現在地は分からなかったが、前進していることは確かめられた。
日本代表の強化試合に位置づけられているキリンカップだが、残念なことに今年の相手も日本代表の強化に結び付くとは到底思えない相手だった。
まず、対戦相手ベルギーの狙いとしては、自陣に引いた布陣を張り、中盤の底で相手ボールを奪って前線に張っている右サイドの15番やトップの選手にボールを出すというカウンター狙いの戦術だったが、日本ボールを奪おうにも、ボールを持つ相手に対し組織的な守備が出来ているとはお世辞にも言えず、ボールに対しては大抵1人の選手がプレスを掛けるだけで、ボール回しに長けるタレントぞろいの日本の中盤は簡単にベルギーのプレスをいなして自由自在にボールをまわし続けてリズムを作っていった。

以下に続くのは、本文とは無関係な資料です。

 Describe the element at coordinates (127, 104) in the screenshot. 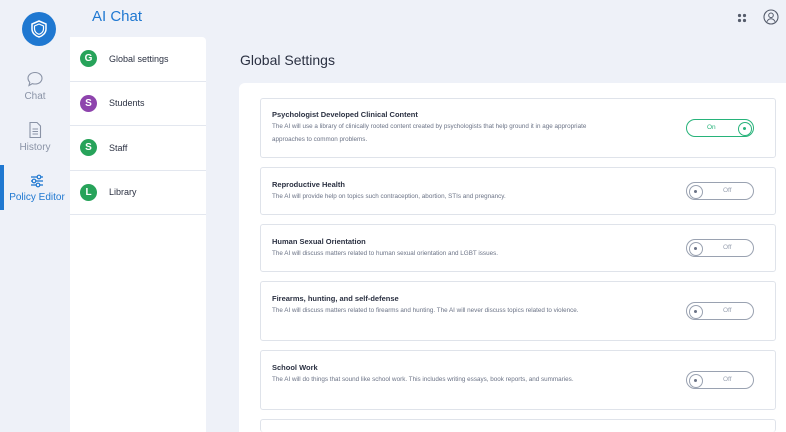

I see `group-label: Students` at that location.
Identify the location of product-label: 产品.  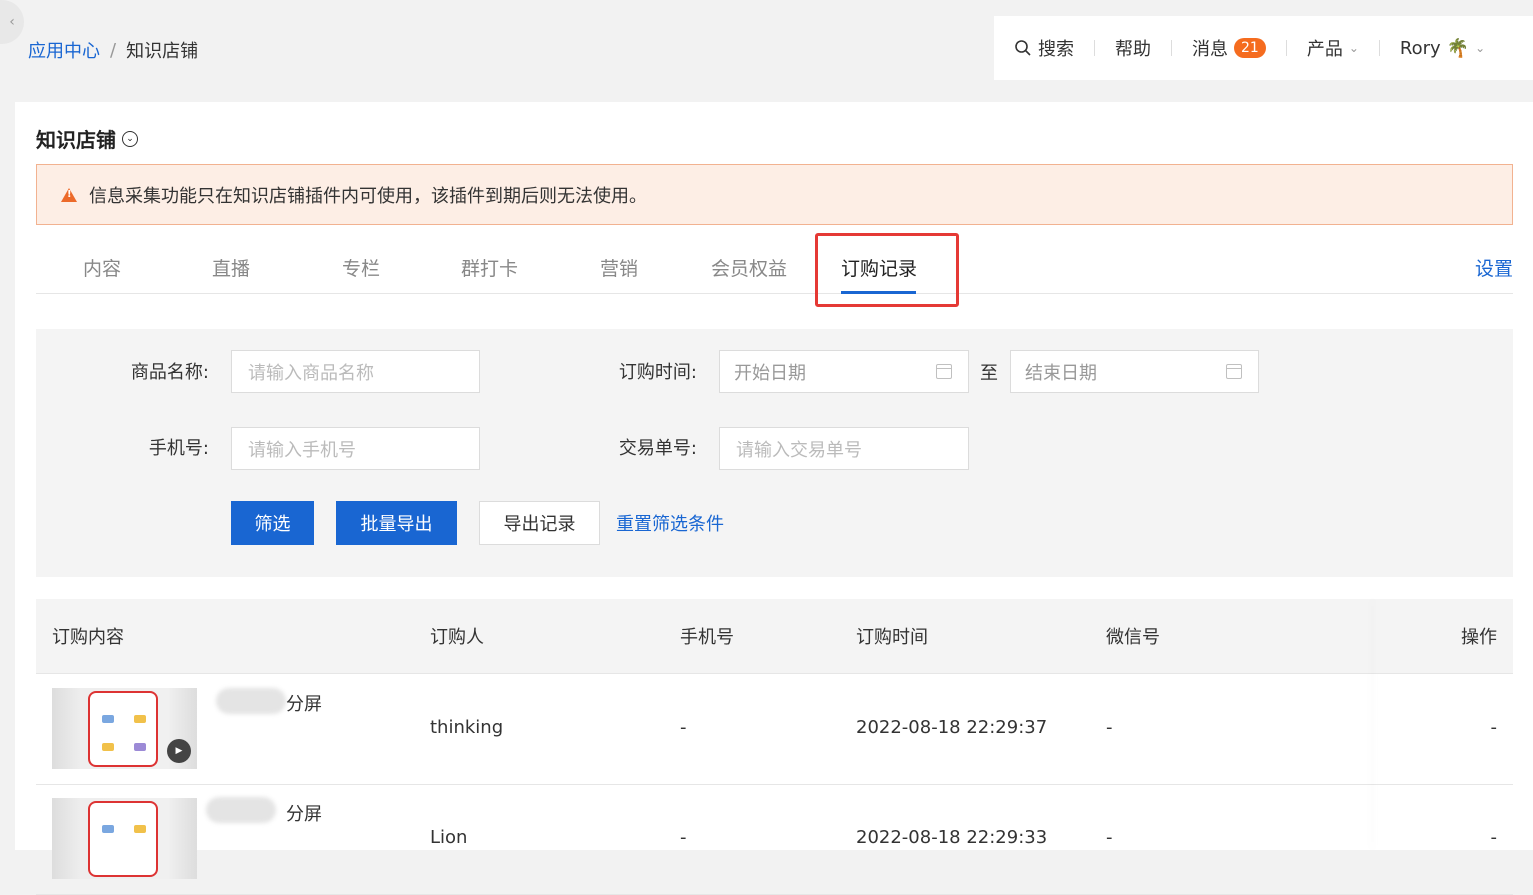
(1324, 50).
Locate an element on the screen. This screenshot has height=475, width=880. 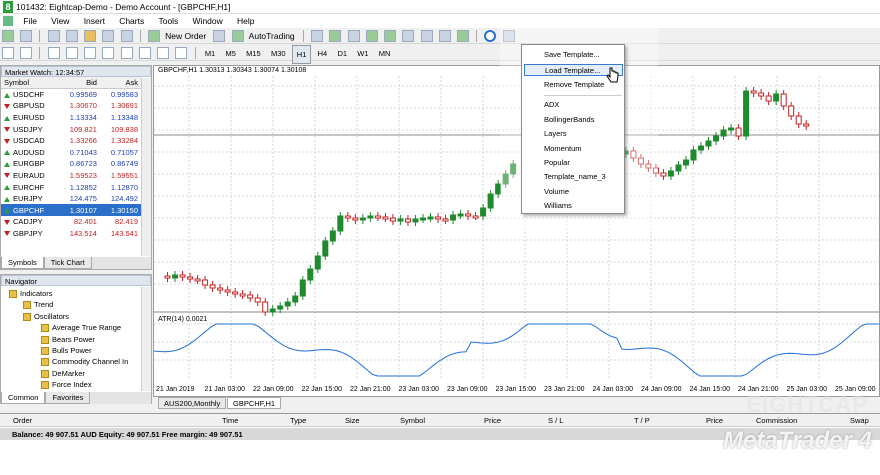
col-price2: Price is located at coordinates (714, 420).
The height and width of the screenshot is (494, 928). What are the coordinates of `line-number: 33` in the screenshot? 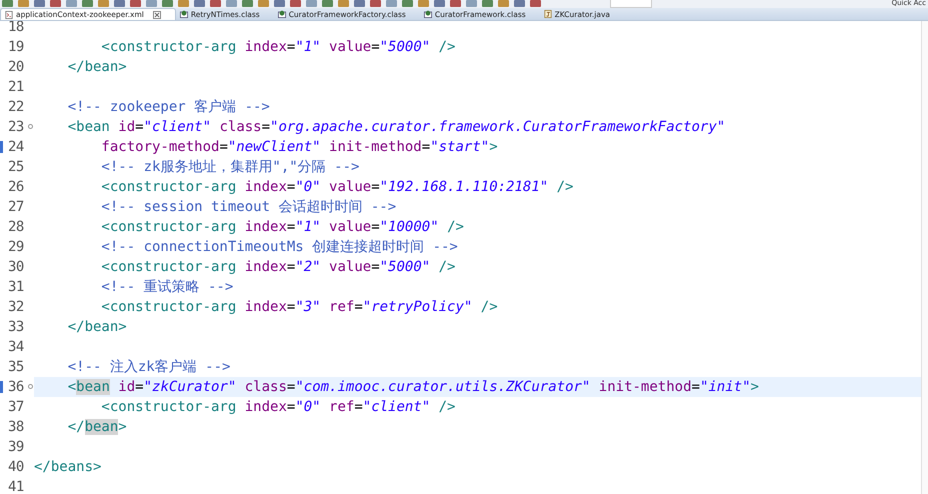 It's located at (16, 327).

相手ボールを奪えないことにはベルギーの攻撃は成立せず、カウンターを狙って日本陣内に張った選手たちは単に孤立するだけで、さらにそのことは、本来彼らがチェックしなければならないはずの日本の両サイドバックの上がりを許すことになり、長友の先制点が生まれたのは必然的な結果であった。
そもそも、最終ラインならまだしも、日本代表の中盤の底である遠藤や長谷部にボールが入った時でさえベルギーはほどんとプレスにいかず、彼らを必要以上に自由を与えてしまっていたことは理解しがたいというかスカウティングすらまともにしていないことを証明しているようだった。
自由を手にした日本代表はまさにやりたい放題だった。
遠藤から放たれる長短のパスはワールドクラスの妙技で、中盤でのショートパスはもちろん、相手の両サイドのスペース目掛けて放たれるロングフィードは、そこに両サイドバックが走りこむことで、1本のパスだけで決定機を演出するほど効果的なプレーだった。
4対0というのは、これだけ力の差が歴然としていたら必然の結果だったように思うが、1つだけ確かな成果というか岡田監督を賞賛すべき点として、徹底してラストパスがフィジカルのある相手に対して徹底して「低く早いボール」であったことである。
このボールから岡崎、矢野のゴールが生まれたが、セオリーとは言えここまで徹底していることは素晴らしい。この武器を磨けばひょっとするとW杯で1勝は上げることができるかもしれない。とはいえその道は長く厳しい道なのだが。